Handique was appointed a Minister of State for Defence and Parliamentary Affairs in 2004, and then was a Minister of State for Chemicals & Fertilizers and Mines up to 2009. It was during his tenure as Union Cabinet Minister of Mines from May 2009 to January 2011 that a new direction was given to the Nation's Mining Policy with the clause for participation and inclusion of local communities in mining belts including tribal areas. The Draft mining bill initiated by Handique was due for introduction in the Indian Parliament.

Handique proposed that 26% of equity or profits from the mining operations of a company should go to the people directly affected by the mining operations. In the present policy climate of promoting private profits at public cost, this came as refreshingly and an almost revolutionary suggestion. He proposed that this was the only way to give the local tribal populations in mining areas a stake in their operations.

The government was concerned about the large-scale resistance and unrest faced all over the country in response to its forced land acquisition policies. The Maoist insurgency, described as the biggest threat to Indian democracy by India's 'scholarly' PM Manmohan Singh, is active precisely, where all the prime & easily accessible – read most profitable – mineral deposits were located.

Handique proposed to make locals –project affected people [PAP]- the stakeholders in the project, and thus remove major impediment in expansion of old or development of new mines. His initiative had blessings, or so it looked, from the highest power centre in Congress Party, its president herself: "The new legislation is being framed amid UPA chief Sonia Gandhi voicing concerns over land acquisition norms and favouring the Haryana model – where farmers are provided lucrative compensation in addition to annuity for 33 years."

During his tenure, Handique came under terrific pressure to sell off the government's stakes in profitable mining companies like Coal India Ltd and Hindustan Copper Ltd, to private players. Despite that, he reasoned that since it was difficult to value these companies and because the benefits of privatisation were not obvious, the government would not sell its stake. To date, this remains the government's position.

He also blocked the privatisation-by-stealth strategy of mining companies like Vedanta Resources. These companies would form joint ventures with state owned mining companies to appropriate the profits from operations.

Handique also tried to deal with the problem of illegal mining in places like Bellary. He initiated the probes and investigations that eventually led to the arrest of G Janardhana Reddy and his brothers, illegal miners and the richest politicians of Karnataka in September, 2011.

━━━━━━━━━━━━━━━━

Task requirements:
[a] Copy the stretch from "Handique proposed that" through "deposits were located." in the passage about Handique's time as mines minister, word for word.
[b] Write the next part of the passage about Handique's time as mines minister, picking up after its final sentence.

Raw data:
━━━━━━━━━━━━━━━━

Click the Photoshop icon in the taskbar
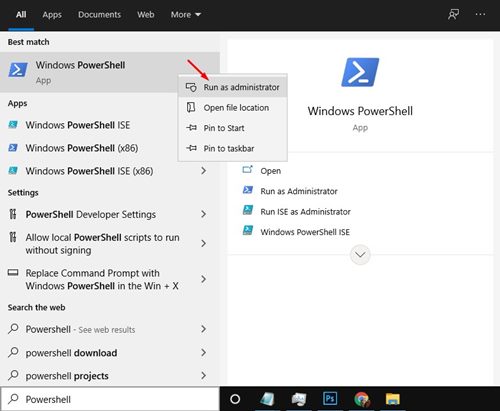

━━━━━━━━━━━━━━━━

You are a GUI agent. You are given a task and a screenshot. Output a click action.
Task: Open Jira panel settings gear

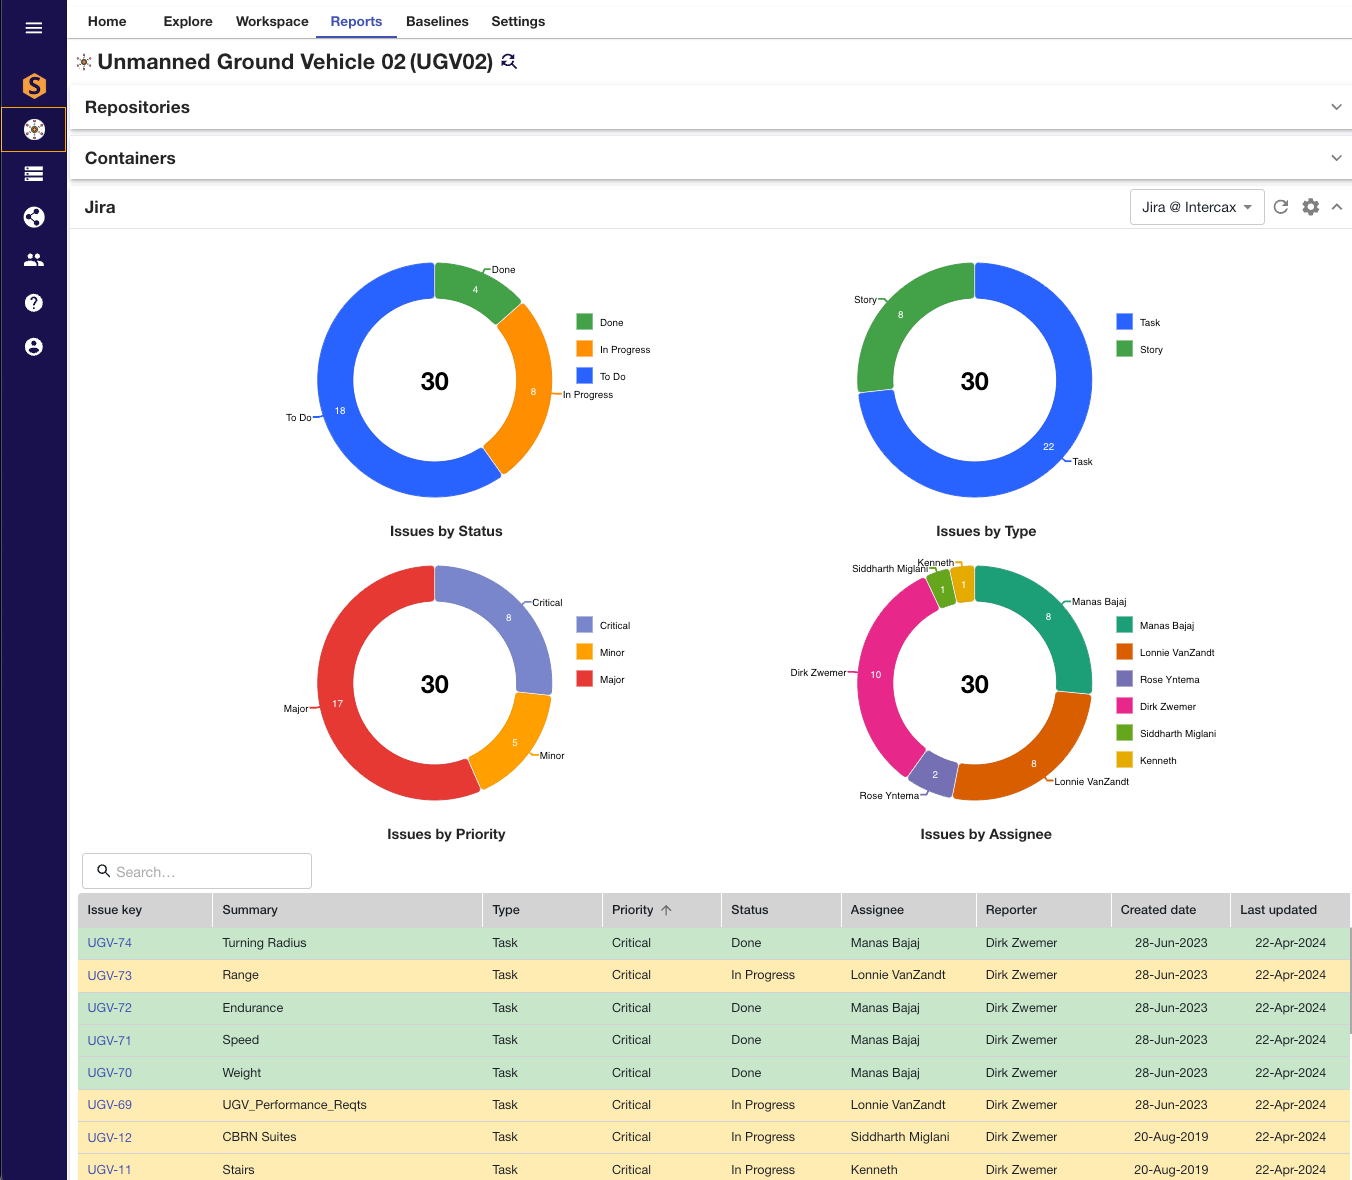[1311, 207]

━━━━━━━━━━━━━━━━

Answer list:
[a]
Handique proposed that 26% of equity or profits from the mining operations of a company should go to the people directly affected by the mining operations. In the present policy climate of promoting private profits at public cost, this came as refreshingly and an almost revolutionary suggestion. He proposed that this was the only way to give the local tribal populations in mining areas a stake in their operations.

The government was concerned about the large-scale resistance and unrest faced all over the country in response to its forced land acquisition policies. The Maoist insurgency, described as the biggest threat to Indian democracy by India's 'scholarly' PM Manmohan Singh, is active precisely, where all the prime & easily accessible – read most profitable – mineral deposits were located.

[b]
During his tenure, global iron ore prices were ruling high, and extraordinary amount of ore, much of it mined illegally, was being exported. Handique proposed a windfall tax on ore exported to raise resources for the people adversely affected by projects.

Despite his proposal for a windfall tax, Handique was not in favour of banning mining activities in any state. He requested chief ministers of all mining states to cooperate with the government's efforts to clean up mining and ensure proper revenue collection.

Minister of Development of the North Eastern Region

During his tenure as Minister of Development of North Eastern Region, he initiated many major policy changes regarding connectivity, promotion of youth and industry in the Region. His amiable style of functioning had endeared him to the populace of the right North Eastern States. His acceptability was backed by his thorough understanding of the Region. Integration of the Region to the Mainstream was the central focus which he was successfully pursuing as the Minister of DoNER.

Post-Cabinet Minister activities

After tendering his resignation as Cabinet Minister, Handique was appointed chairman of the newly constituted parliamentary Standing Committee for Welfare of Other Backward Classes.

After 2012, he was a member of the Indian National Congress' Central Election Committee. The 14-member panel, chaired by Congress president Sonia Gandhi, is entrusted with the task of selecting party candidates for state and national elections.

Controversies

Parliamentary participation
In February 2014, before the Lok Sabha elections, some sections of Assamese media carried scurrilous reports suggesting that Handique had been an inactive member of Parliament, asking "Only one question in his 22 years in Parliament." Handique responded to this, pointing out that his Parliamentary interventions amounted to nearly 1,000 pages of printed matter, as collected in A Life in Parliament. The media was then forced to print his entire rebuttal, thereby admitting to their errors.

Personal life
Handique married Swarup Rani Borgohain in 1965. He had three married daughters and two grandchildren. In retirement, He was an occasional poet and whole time environmentalist. He was deeply interested in wildlife and conservation.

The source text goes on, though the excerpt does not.